- EXTRAIT À LIRE:
Vente en ligne de médicaments : le rappel à l'ordre du législateur français

L'Ordonnance du 19 décembre 2012, symbole de la libéralisation de la vente en ligne de médicaments, semble être contraire aux principes énoncés par la Directive 2011/62/UE du 8 juin 2011, elle-même interprétée à la lumière de la jurisprudence de la CJUE, notamment par son arrêt "Doc Morris" du 11 décembre 2003.

Par une ordonnance de référé du 14 février 2013, le Conseil d'Etat a fait droit à la demande de suspension de l'Ordonnance formulée par un pharmacien de Caen.

Ce pharmacien, pionnier de la vente en ligne de médicaments, avait fait ses premiers pas dans la sphère vertueuse du e-commerce en novembre 2012 et avait ainsi inspiré de nombreux commentaires et articles, ravivant la question de la vente en ligne de médicaments et plus précisément des conditions de la transposition en droit français des dispositions de la Directive 2011/62/UE.

- DONNÉES FOURNIES:
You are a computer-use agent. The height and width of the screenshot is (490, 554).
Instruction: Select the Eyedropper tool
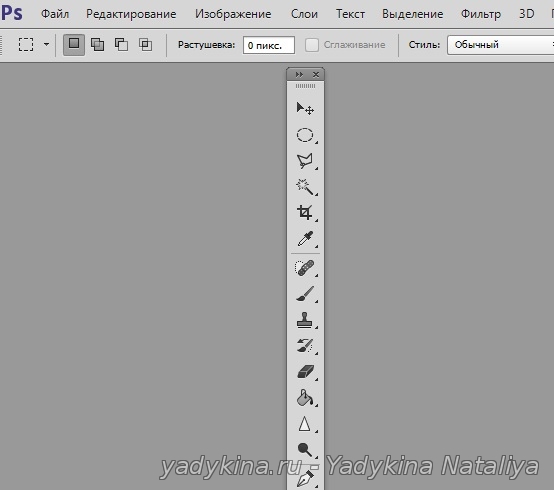pyautogui.click(x=305, y=239)
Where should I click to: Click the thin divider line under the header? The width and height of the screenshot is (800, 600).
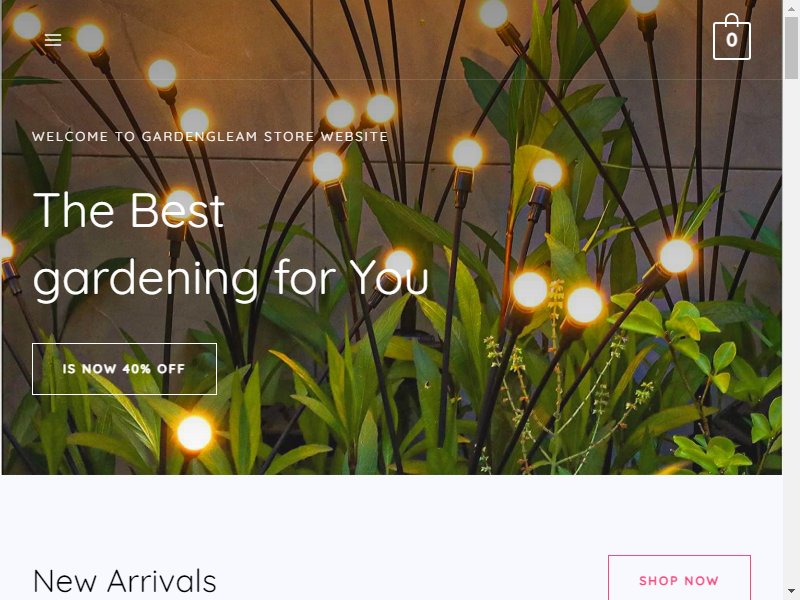point(391,79)
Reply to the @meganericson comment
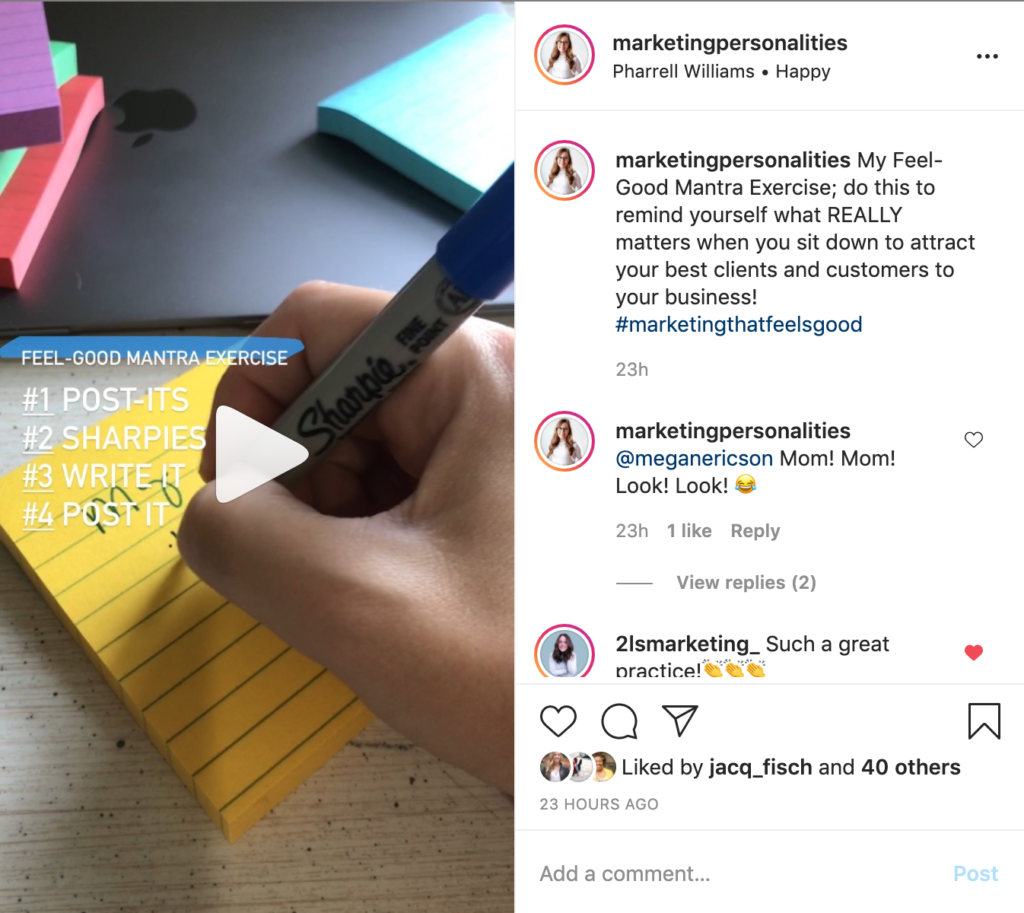The height and width of the screenshot is (913, 1024). 755,530
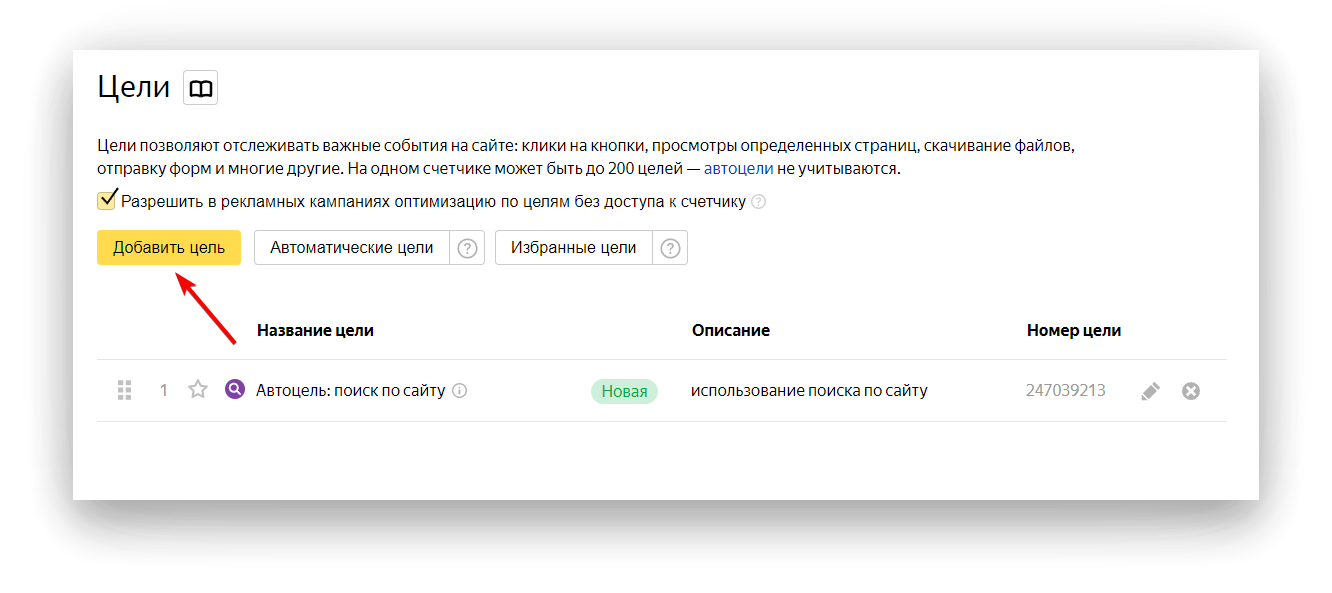
Task: Open the goals documentation book icon
Action: coord(200,88)
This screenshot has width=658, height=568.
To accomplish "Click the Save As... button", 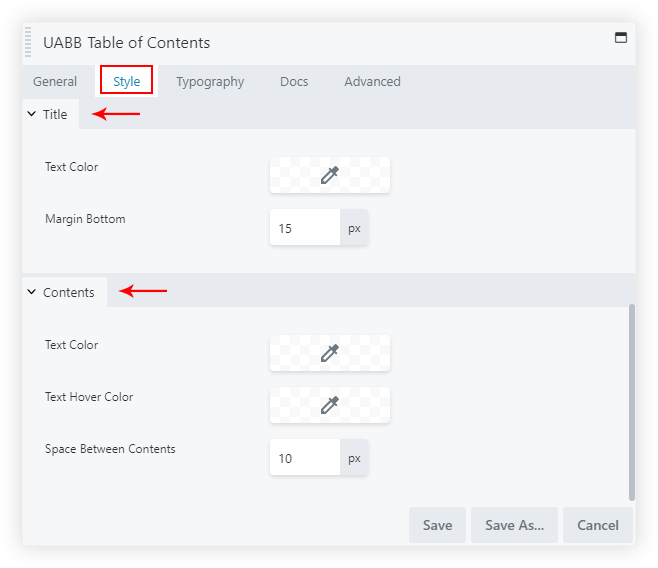I will tap(514, 525).
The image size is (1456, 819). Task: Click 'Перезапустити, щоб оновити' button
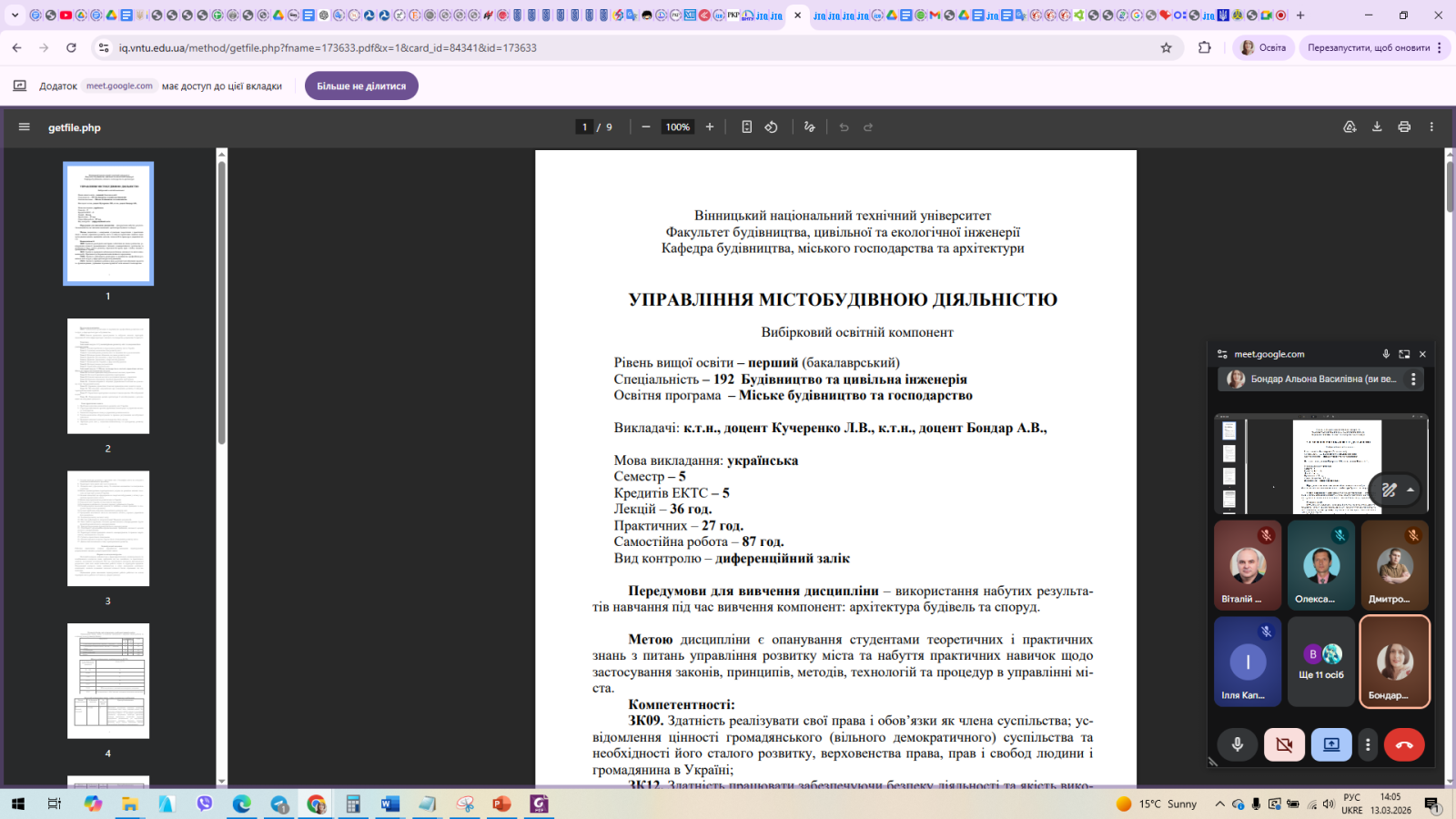pos(1368,48)
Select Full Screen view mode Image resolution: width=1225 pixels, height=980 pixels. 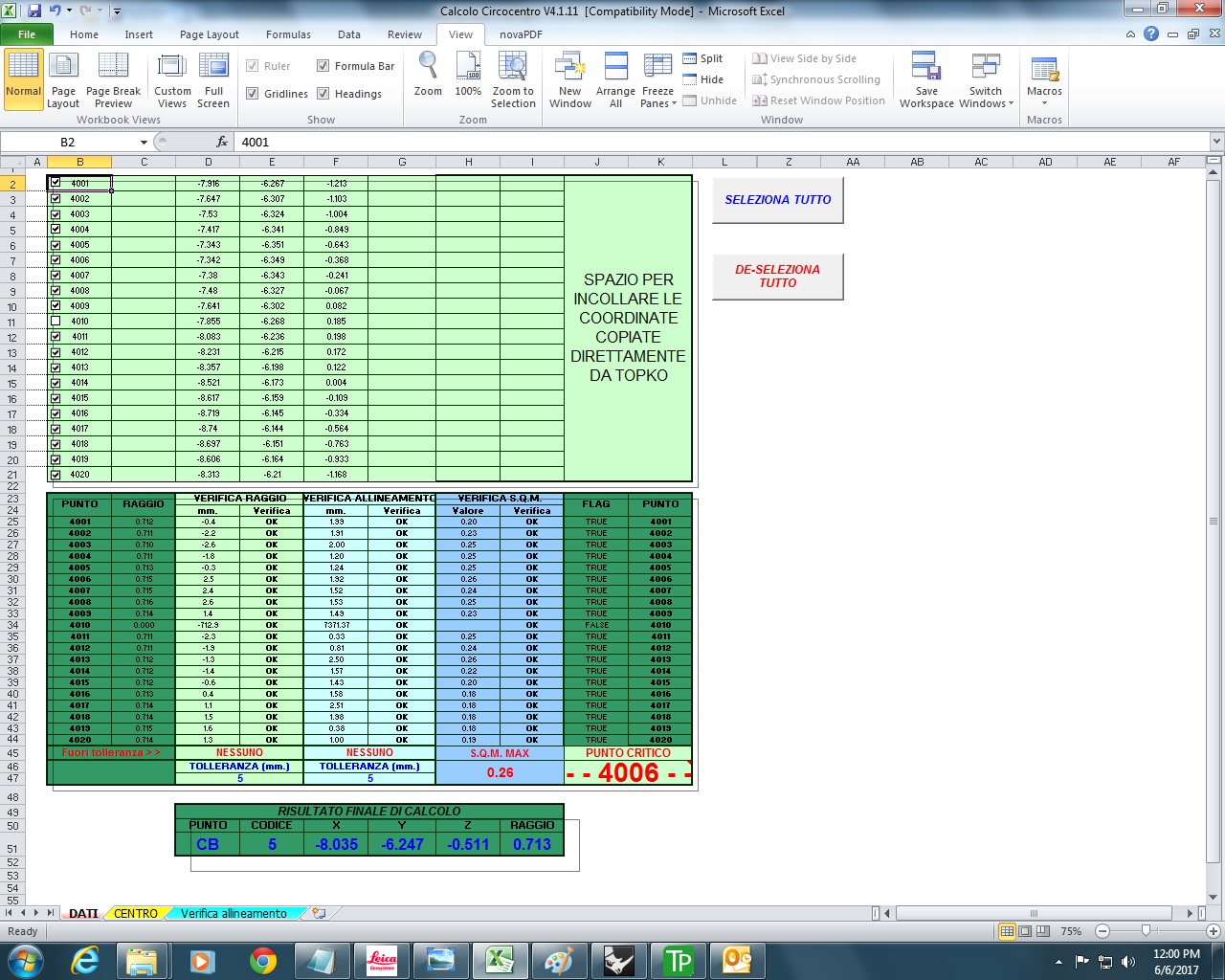point(213,78)
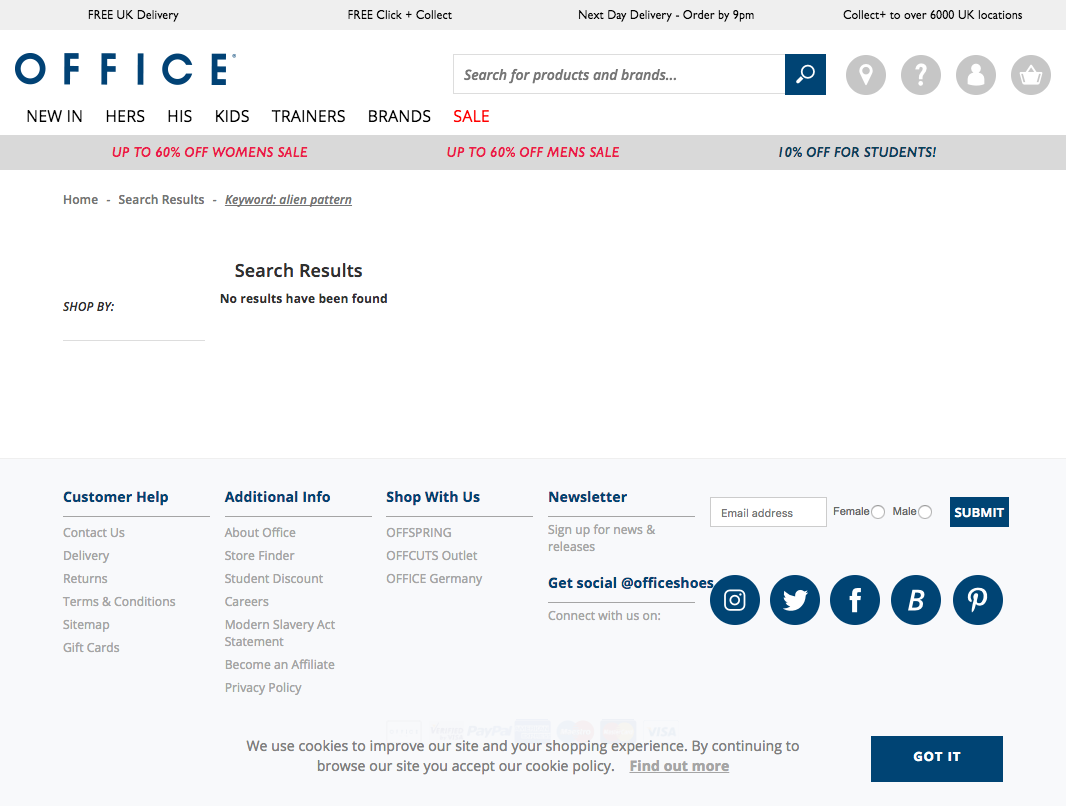Viewport: 1066px width, 806px height.
Task: Visit the Instagram social page
Action: coord(735,600)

- CONSIGNES:
**A.** Indiquez si chacune des affirmations suivantes est conforme au texte sur la vente en ligne de médicaments, en répondant par oui ou par non et en citant mot pour mot les termes du texte qui tranchent : (i) Le Conseil d'Etat a rejeté la demande de suspension de l'Ordonnance ; (ii) Le pharmacien à l'origine de la demande exerçait à Caen ; (iii) Ce pharmacien s'est lancé dans le commerce en ligne en novembre 2012.
**B.** Reproduisez à l'identique le passage du texte sur la vente en ligne de médicaments qui va de « Vente en ligne de médicaments : le » jusqu'à « 11 décembre 2003. » inclus.

- RÉPONSES ATTENDUES:
**A.**
(i) Non : « le Conseil d'Etat a fait droit à la demande de suspension de l'Ordonnance »
(ii) Oui : « formulée par un pharmacien de Caen »
(iii) Oui : « avait fait ses premiers pas dans la sphère vertueuse du e-commerce en novembre 2012 »

**B.**
Vente en ligne de médicaments : le rappel à l'ordre du législateur français

L'Ordonnance du 19 décembre 2012, symbole de la libéralisation de la vente en ligne de médicaments, semble être contraire aux principes énoncés par la Directive 2011/62/UE du 8 juin 2011, elle-même interprétée à la lumière de la jurisprudence de la CJUE, notamment par son arrêt "Doc Morris" du 11 décembre 2003.